• **Items drawn from a dataset**
---*---
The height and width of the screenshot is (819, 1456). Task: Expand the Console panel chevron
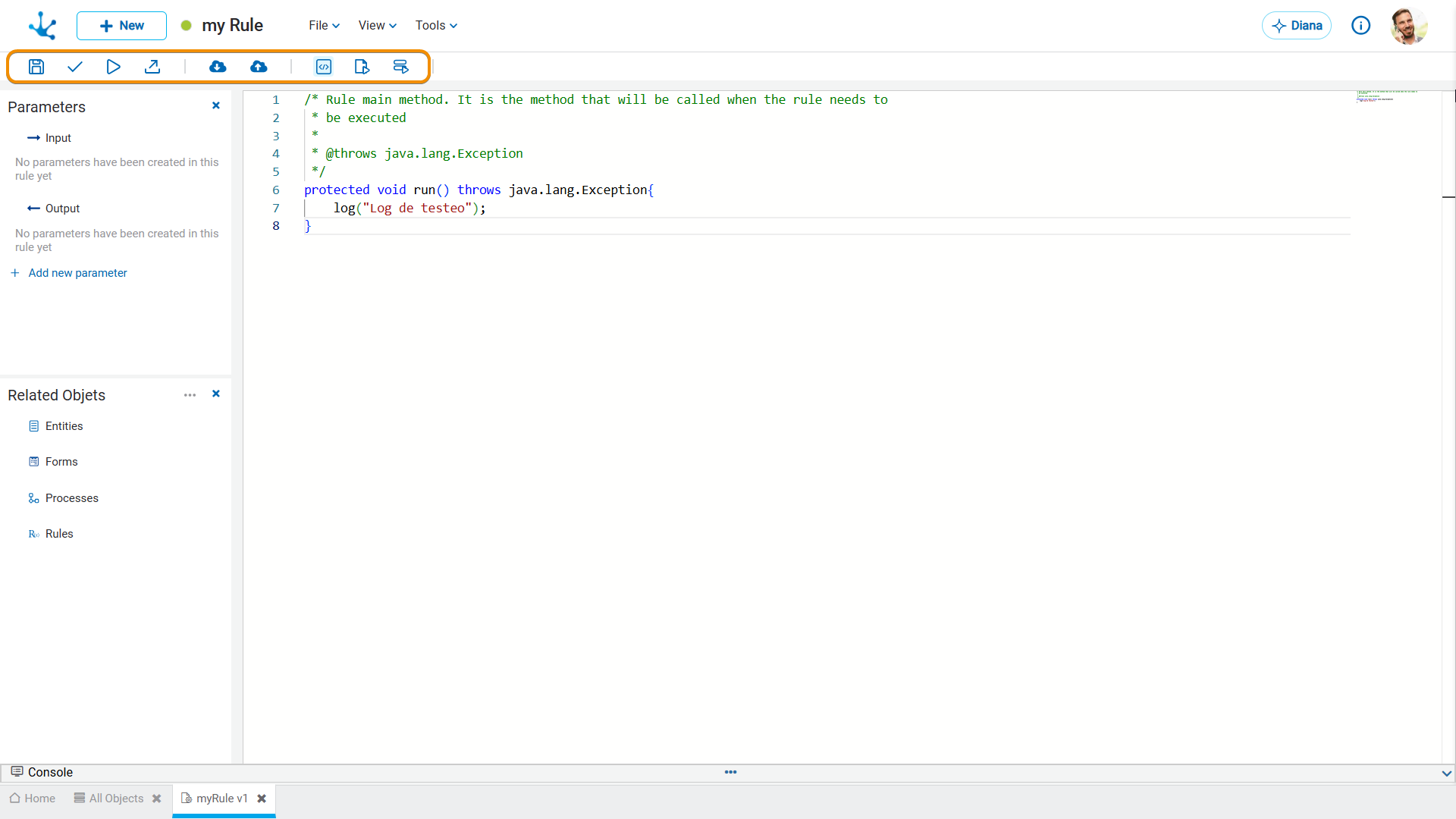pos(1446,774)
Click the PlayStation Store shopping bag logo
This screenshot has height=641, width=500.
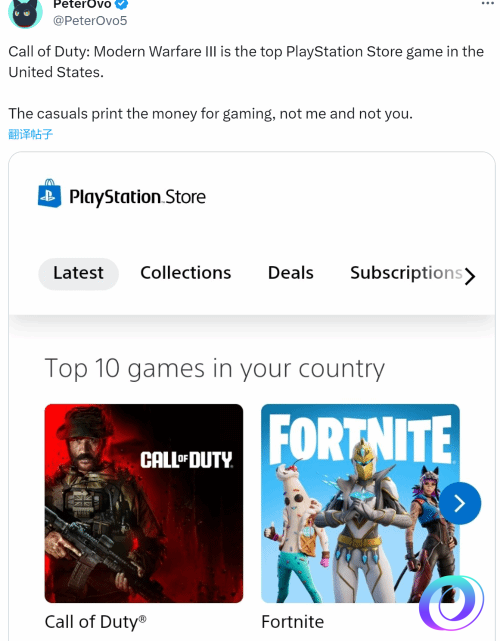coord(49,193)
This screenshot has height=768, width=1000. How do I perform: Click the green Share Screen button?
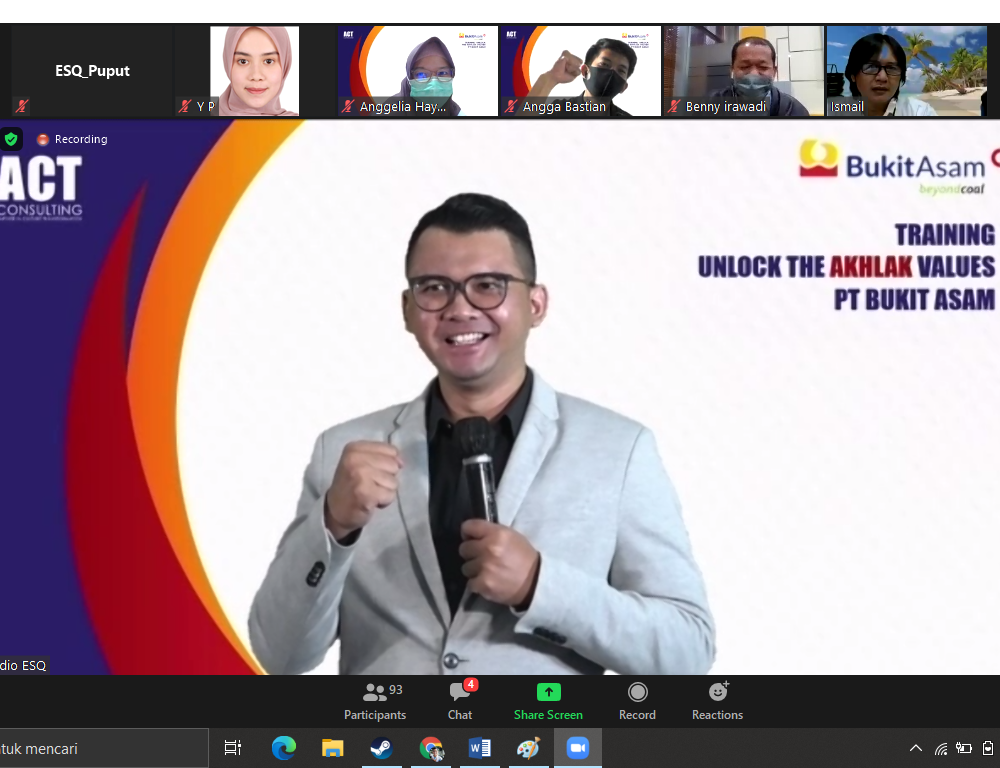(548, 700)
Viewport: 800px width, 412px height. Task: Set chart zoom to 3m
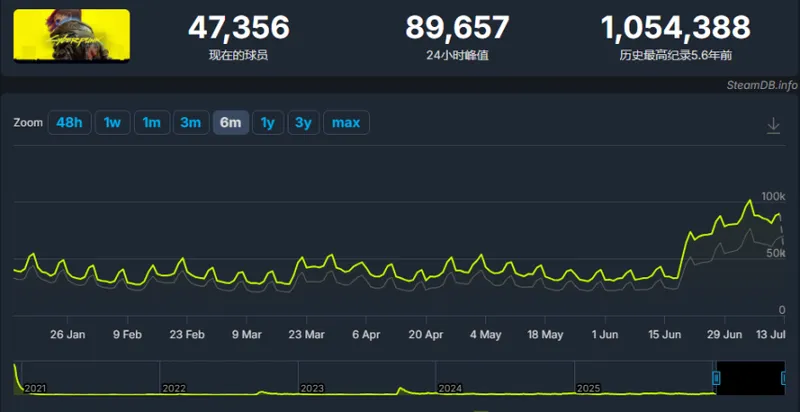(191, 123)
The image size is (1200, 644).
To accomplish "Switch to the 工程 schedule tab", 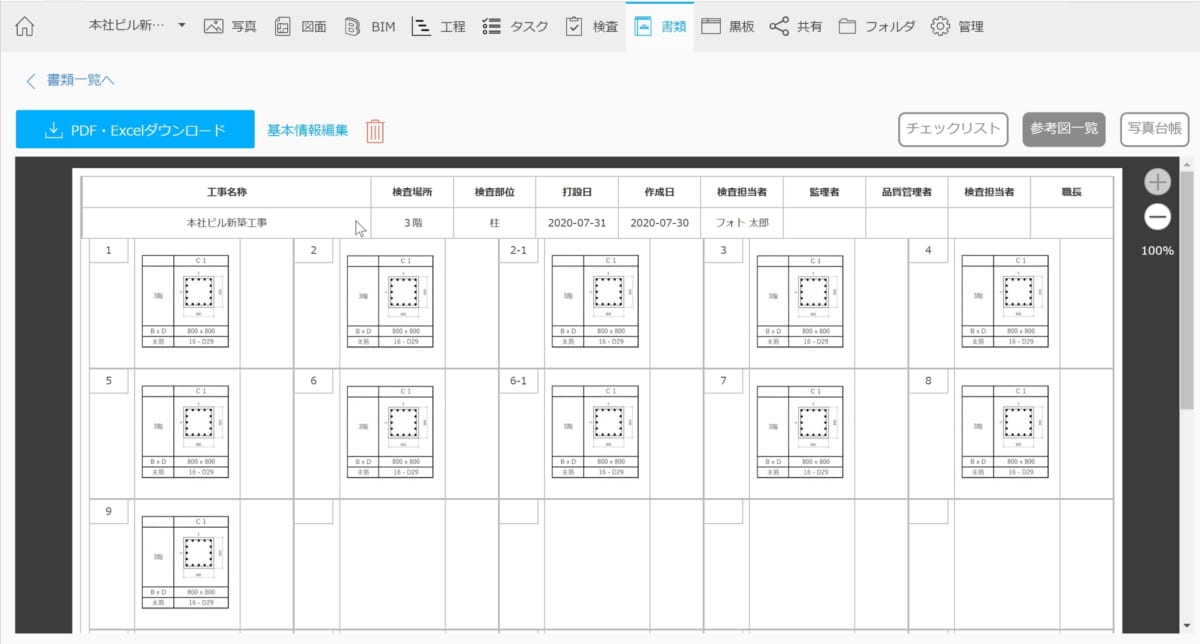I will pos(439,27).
---*---
• **Problem to work on**
Locate every line in the material that contains the string "screenshot" and copy each of those lines in full.

• **Final result**
The height and width of the screenshot is (819, 1456). Task: Expand the Console panel chevron
This screenshot has height=641, width=500.
This screenshot has height=768, width=1000. How do I perform: Click the green Share Screen button?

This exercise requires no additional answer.